Je doute, d'ailleurs, de cette rigueur, tant, dans notre espace démocratique, l'éthique malmenée, le sulfureux, voire les condamnations non seulement n'ont jamais affecté une carrière politique mais semblent au contraire étrangement l'honorer. C'est un scandale mais c'est comme ça. Le peuple préfère, quand il arbitre, l'efficacité à la morale.
L'épouse de Thomas Thévenoud, chef de cabinet à la Présidence du Sénat, a été mise en congé sans traitement de manière légèrement anticipée. S'il n'est pas démontré que celle-ci a en connaissance de cause participé à la négligence, à l'occultation, cette sanction indirecte incriminant, comme dans les temps anciens, le couple plutôt que le seul responsable constitue une odieuse régression dont personne ne devrait être fier.
Aucune procédure n'a été engagée contre l'éphémère secrétaire d'Etat et ne le sera apparemment. C'est aussi à relever.
Surtout, j'ai tendance à considérer que cette ébullition outrancière, maintenant démesurée - Thomas Thévenoud n'est tout de même pas l'alpha et l'oméga de notre France en perdition - constitue une bienfaisante dérivation pour un gouvernement qui n'a pas été capable, avec tous les moyens officiels et officieux de contrôle dont il dispose, de rejeter en amont la mauvaise herbe ministérielle. Nous avons eu Cahuzac, sur le mode gravissime, et Thomas Thévenoud est une illustration, dans un registre à la fois signifiant et grotesque, de cette incurie gouvernementale. Sans doute à tort, je déteste ceux qui laissent tomber au fond du trou pour s'émouvoir ensuite et s'indigner trop tard.
Derrière cette effervescence qui donne bonne conscience à une classe politique qui bien sûr, à l'exception de quelques brebis galeuses, est impeccable et irréprochable !, je devine les justiciers de pacotille et en chambre, les Robespierre de la vertu des autres. Même légitime, dès lors qu'il tourne au lynchage, à la chasse à l'homme, l'opprobre me répugne. Il y a des procès qui à force font peur.

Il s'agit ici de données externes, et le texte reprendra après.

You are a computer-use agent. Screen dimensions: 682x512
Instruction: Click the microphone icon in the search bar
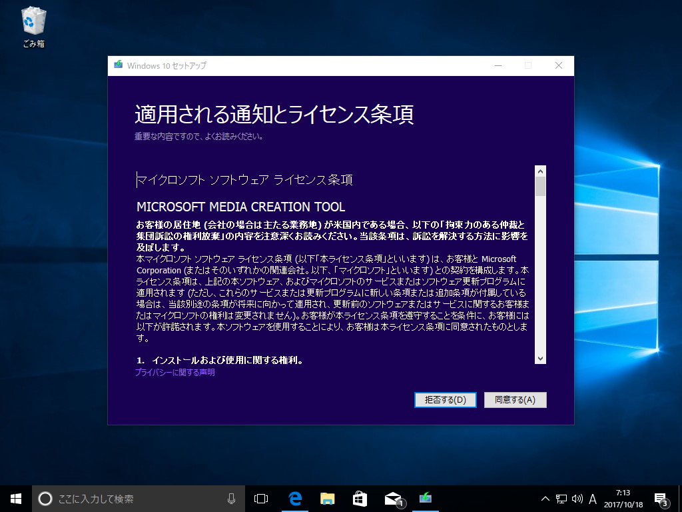point(232,497)
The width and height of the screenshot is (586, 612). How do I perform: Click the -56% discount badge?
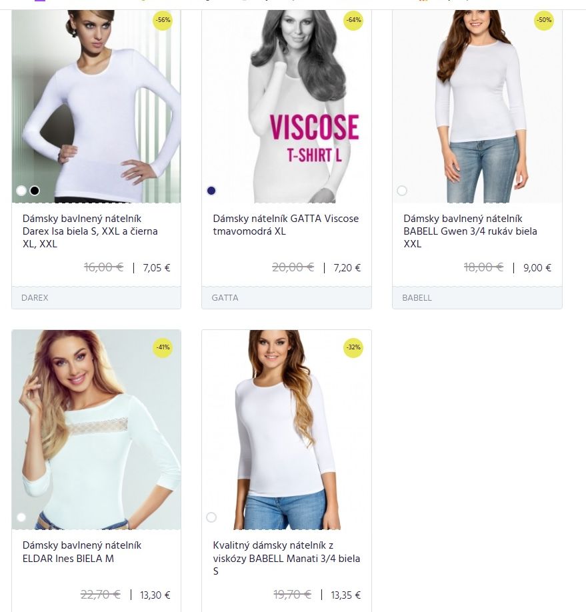tap(163, 20)
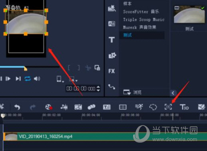Open the browse 浏览 folder button
The height and width of the screenshot is (151, 207).
[x=132, y=92]
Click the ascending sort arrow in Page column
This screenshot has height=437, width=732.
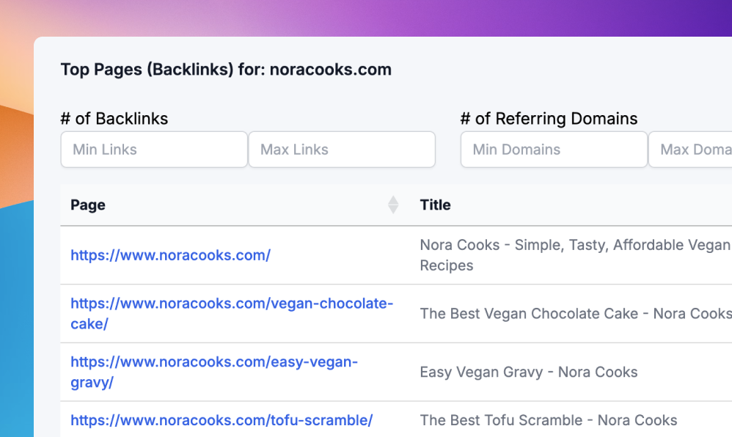point(393,200)
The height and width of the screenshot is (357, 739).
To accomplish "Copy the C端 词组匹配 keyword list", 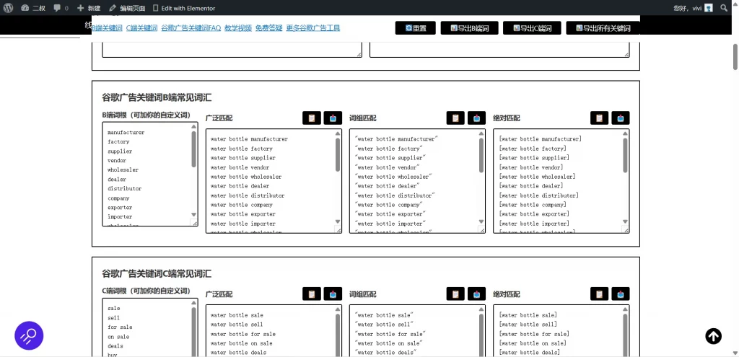I will point(455,294).
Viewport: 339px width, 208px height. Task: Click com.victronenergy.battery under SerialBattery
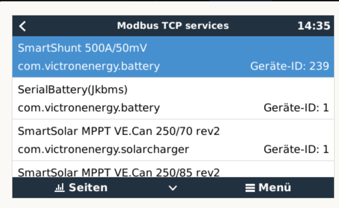coord(89,108)
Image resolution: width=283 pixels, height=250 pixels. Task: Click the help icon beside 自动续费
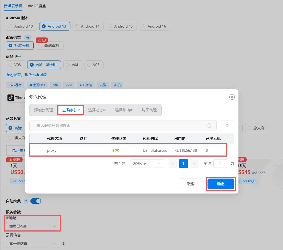(x=26, y=201)
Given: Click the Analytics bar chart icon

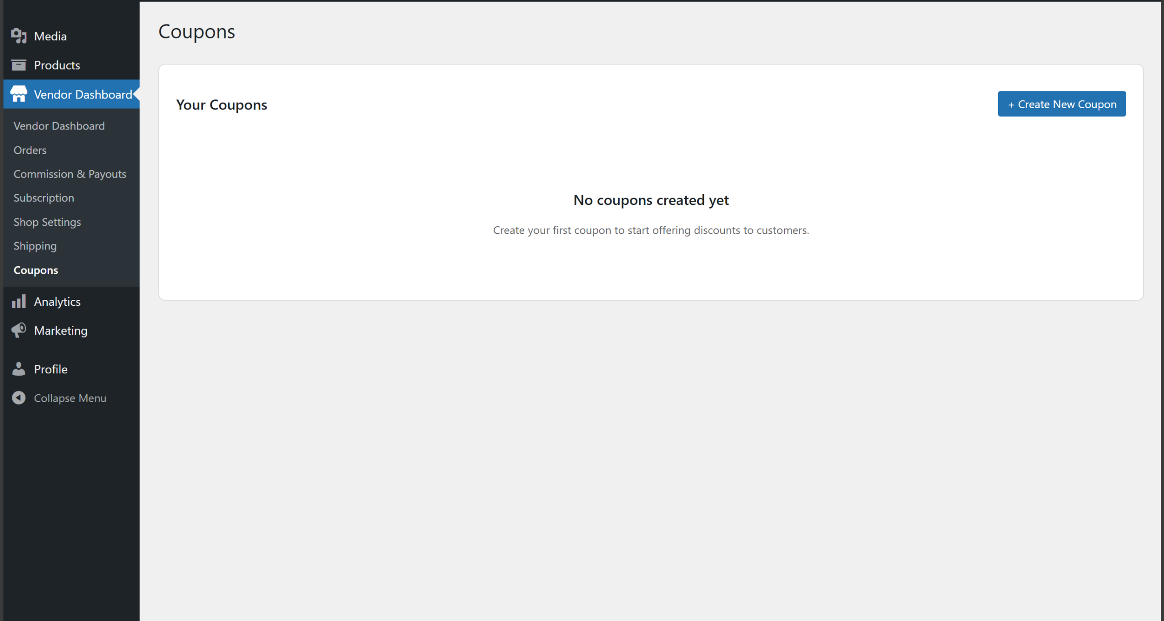Looking at the screenshot, I should (19, 301).

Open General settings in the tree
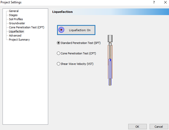pos(14,11)
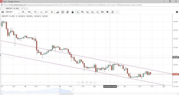Open the GBP/JPY instrument selector dropdown
Viewport: 179px width, 95px height.
coord(12,12)
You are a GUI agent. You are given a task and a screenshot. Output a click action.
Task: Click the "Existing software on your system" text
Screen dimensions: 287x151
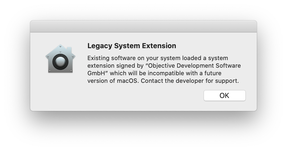click(127, 58)
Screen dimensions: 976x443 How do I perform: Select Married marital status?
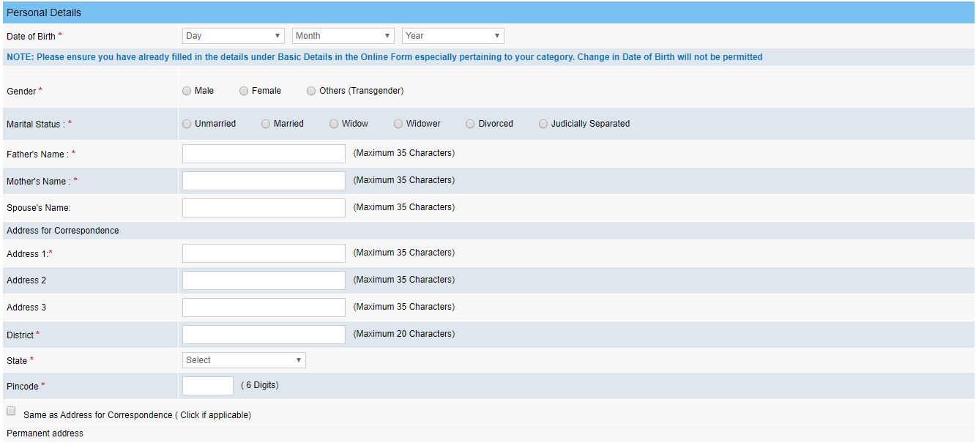click(x=266, y=124)
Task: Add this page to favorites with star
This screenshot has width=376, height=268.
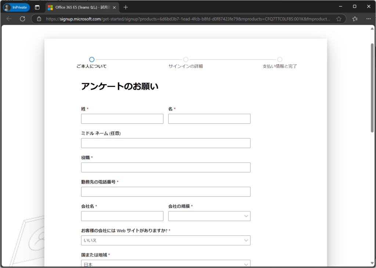Action: click(x=339, y=19)
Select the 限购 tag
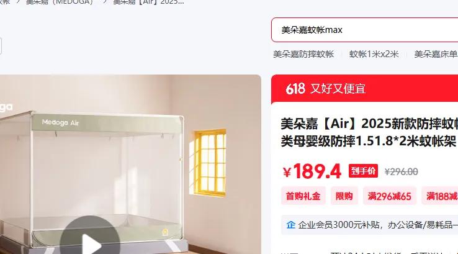The height and width of the screenshot is (254, 458). [344, 196]
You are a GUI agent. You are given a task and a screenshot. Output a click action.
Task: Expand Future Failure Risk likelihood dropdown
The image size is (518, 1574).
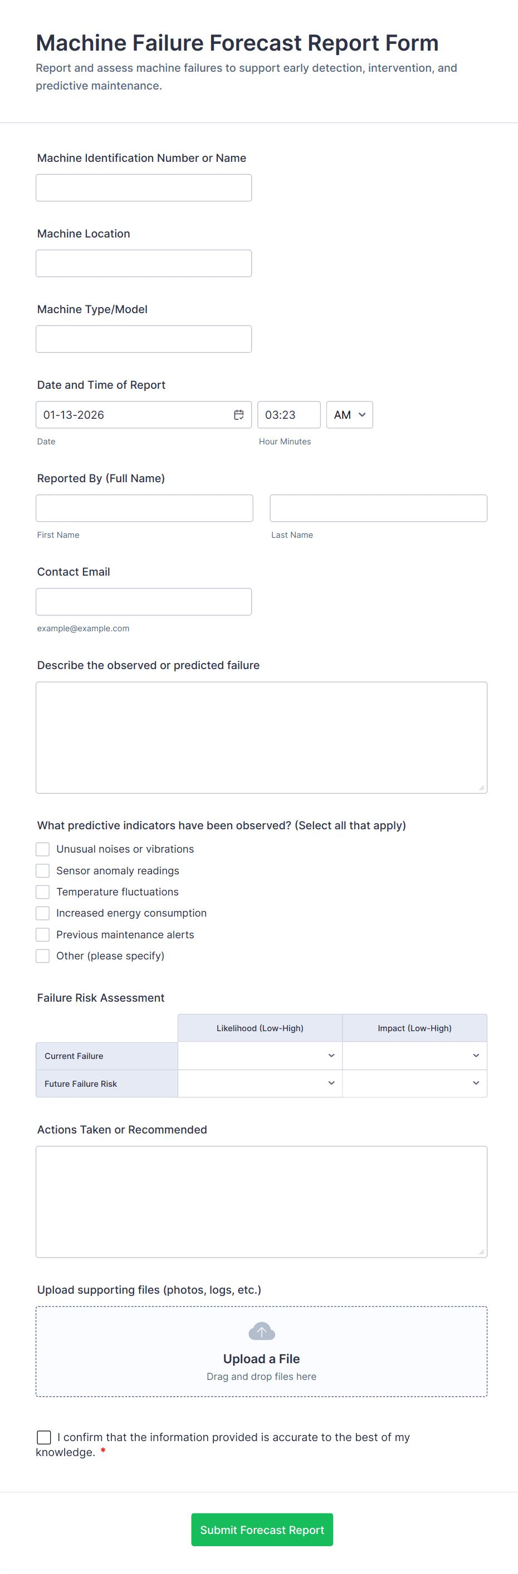(260, 1083)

Cette tentation de l'intégrisme confortable et totalitaire - l'homme, la femme, pourquoi pas les enfants demain ? - est si communément admise et pratiquée que je veux rendre hommage au député socialiste Bernard Roman qui avec bon sens a défendu son collègue et au lucide et libre journaliste qu'est Jérôme Béglé (lepoint.fr) qui a dénoncé une dérive honteuse.
S'il y a des Robespierre au petit pied, il y a heureusement aussi des avocats d'autant plus sincères et convaincants que ce n'est pas leur métier.